Teknik raporlarda madenin rezervi, “altın, bakır” şeklinde geçiyor. Bu şirketin ruhsatını satın aldığı Liberty Gold diye bir şirket var. Onların kamuya açık sundukları teknik raporlarda da altın madeni yazıyor. Şirket, kamuoyunun tepkisini azaltmak için; “Bakın bizim bakıra ihtiyacımız var, çıkarmamız lazım.” deme yolunu seçti çünkü altınla birlikte siyanür de anılıyor ve siyanüre büyük bir tepki var. Bu nedenle projeyi, bakır diye adlandırdılar.
> Kaz Dağları’nın büyük bir bölümü için maden ruhsatı verilmesini nasıl değerlendiriyorsunuz?
Kaz Dağları’nın yüzde 79’u metalik madenci ruhsatlarıyla kaplanmış durumda. Bunların bir kısmı ihale, bir kısmı arama, bir kısmı da işletme alanları. İhale alanları, peyderpey şirketlere satılıyor. Sondaj aşamaları, ÇED sürecinden muaf olduğu için artık sondaj aşamasındaki projeleri yakalayamaz olduk. Bu projenin göletlerle ilgili sürecini de tüm itirazlarımıza rağmen yine ÇED kapsamı dışında yürüttüler. Halbuki göletler de bu projenin entegre tesisidir ve ÇED sürecinin birlikte yürütülmesi gerekirdi. Bu konuda da usulsüzlük yapıldı.

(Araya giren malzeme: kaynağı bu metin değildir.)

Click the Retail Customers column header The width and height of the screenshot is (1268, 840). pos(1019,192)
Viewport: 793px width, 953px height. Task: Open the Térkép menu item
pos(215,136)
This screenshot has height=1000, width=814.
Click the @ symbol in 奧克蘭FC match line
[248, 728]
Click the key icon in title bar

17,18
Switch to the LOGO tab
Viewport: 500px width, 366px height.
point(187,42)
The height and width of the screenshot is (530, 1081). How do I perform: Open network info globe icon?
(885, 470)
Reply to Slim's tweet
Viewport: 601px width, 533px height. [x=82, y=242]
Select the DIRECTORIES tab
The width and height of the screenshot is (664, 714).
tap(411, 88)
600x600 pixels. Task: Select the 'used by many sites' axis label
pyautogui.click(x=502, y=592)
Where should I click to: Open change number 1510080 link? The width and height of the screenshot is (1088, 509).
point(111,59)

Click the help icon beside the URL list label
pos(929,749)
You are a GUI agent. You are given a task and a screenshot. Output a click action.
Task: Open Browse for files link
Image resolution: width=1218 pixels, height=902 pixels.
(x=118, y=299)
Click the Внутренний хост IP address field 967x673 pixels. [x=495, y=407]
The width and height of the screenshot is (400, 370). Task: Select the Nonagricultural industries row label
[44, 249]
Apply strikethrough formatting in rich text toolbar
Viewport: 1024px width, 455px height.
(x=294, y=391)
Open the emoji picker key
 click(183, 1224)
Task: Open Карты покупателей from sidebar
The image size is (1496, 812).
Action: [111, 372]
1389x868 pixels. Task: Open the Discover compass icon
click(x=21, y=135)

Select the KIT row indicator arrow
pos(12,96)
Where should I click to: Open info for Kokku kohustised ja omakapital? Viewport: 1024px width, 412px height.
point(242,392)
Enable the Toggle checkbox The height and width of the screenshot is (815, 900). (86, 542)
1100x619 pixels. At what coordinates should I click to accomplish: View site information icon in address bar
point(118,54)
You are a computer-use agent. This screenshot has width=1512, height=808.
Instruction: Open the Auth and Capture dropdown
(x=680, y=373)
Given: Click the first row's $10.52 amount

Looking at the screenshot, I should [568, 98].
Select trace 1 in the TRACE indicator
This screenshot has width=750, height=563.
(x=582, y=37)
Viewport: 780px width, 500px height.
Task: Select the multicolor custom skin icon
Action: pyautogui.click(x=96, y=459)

> Madenler söz konusu olunca genellikle; madenin bulunduğu yeri seçme şansımız yok, bu yüzden onaylıyoruz, argümanını kullanıyor bakanlıklar. Sizce neden bu kadar ısrarcılar doğal yapıyı maden uğruna heba etmekte?
Bir bölgede rezerv bulunsa da proje, ekosisteme zarar veriyorsa yapamazsınız. Bu konuda kanunlar, yönetmelikler var ve çevre etki değerlendirmesi yapılıyor. Eskiden yerin üstündeki, yerin altındakinden daha değerli ise orada madencilik yapılamaz, deniyordu. Bu kadar büyük alanlar heba edilmiyor, madencilik daha küçük ölçekli yapılıyor ve ekolojik yıkımlara yol açılmıyordu. Hele altın madenciliği hiç yoktu. Bergama’ya kadar, altın madenciliği mi vardı Türkiye’de? Şu anda spekülatif gelir sağladıkları için şirketler, altın madenciliğine saldırmış durumdalar. Artık eser miktardaki cevherleri bile çıkarabilecek teknolojiye de sahipler. Gözleri hiçbir şey görmüyor ve çok büyük alanları tahrip ediyorlar.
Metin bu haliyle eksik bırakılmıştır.